#### What the task asks
Quote the records verbatim, beginning at the line containing "You are a GUI" and ending after the line containing "pyautogui.click(x=388, y=348)".

=== Records for processing ===

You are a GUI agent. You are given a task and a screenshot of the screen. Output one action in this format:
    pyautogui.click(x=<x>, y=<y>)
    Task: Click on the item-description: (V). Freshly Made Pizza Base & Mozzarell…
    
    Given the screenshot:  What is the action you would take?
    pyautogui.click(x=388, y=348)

===
=== Records for processing ===

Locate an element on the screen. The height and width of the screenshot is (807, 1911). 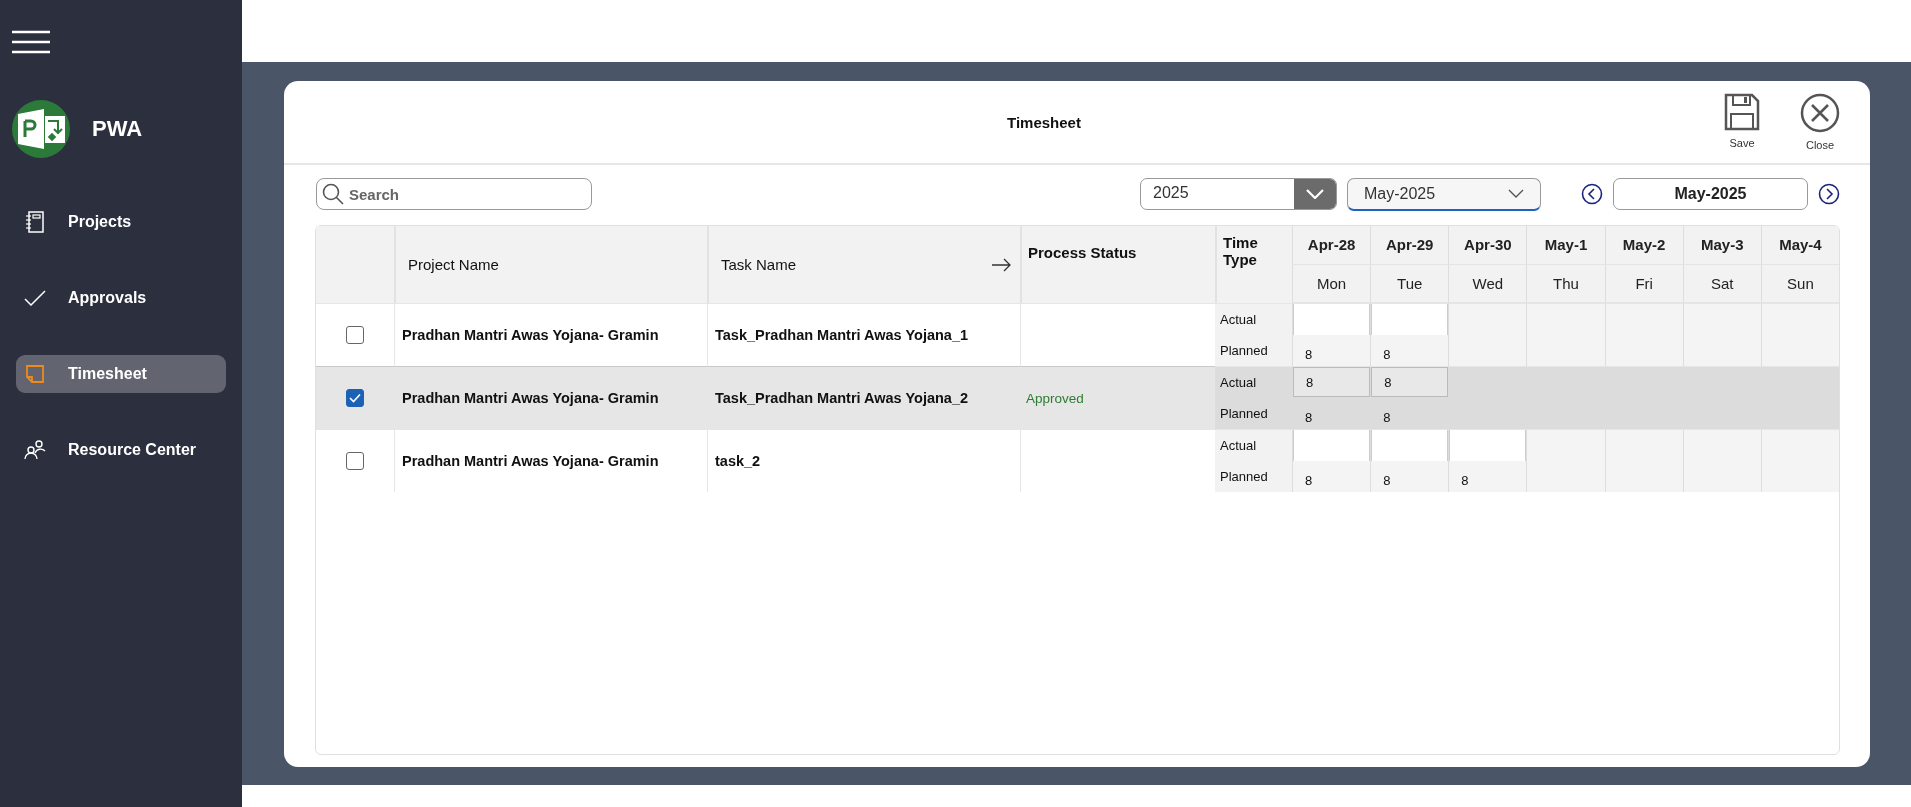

===

#### Written solution
You are a GUI agent. You are given a task and a screenshot of the screen. Output one action in this format:
    pyautogui.click(x=<x>, y=<y>)
    Task: Click on the item-description: (V). Freshly Made Pizza Base & Mozzarell…
    
    Given the screenshot:  What is the action you would take?
    pyautogui.click(x=388, y=348)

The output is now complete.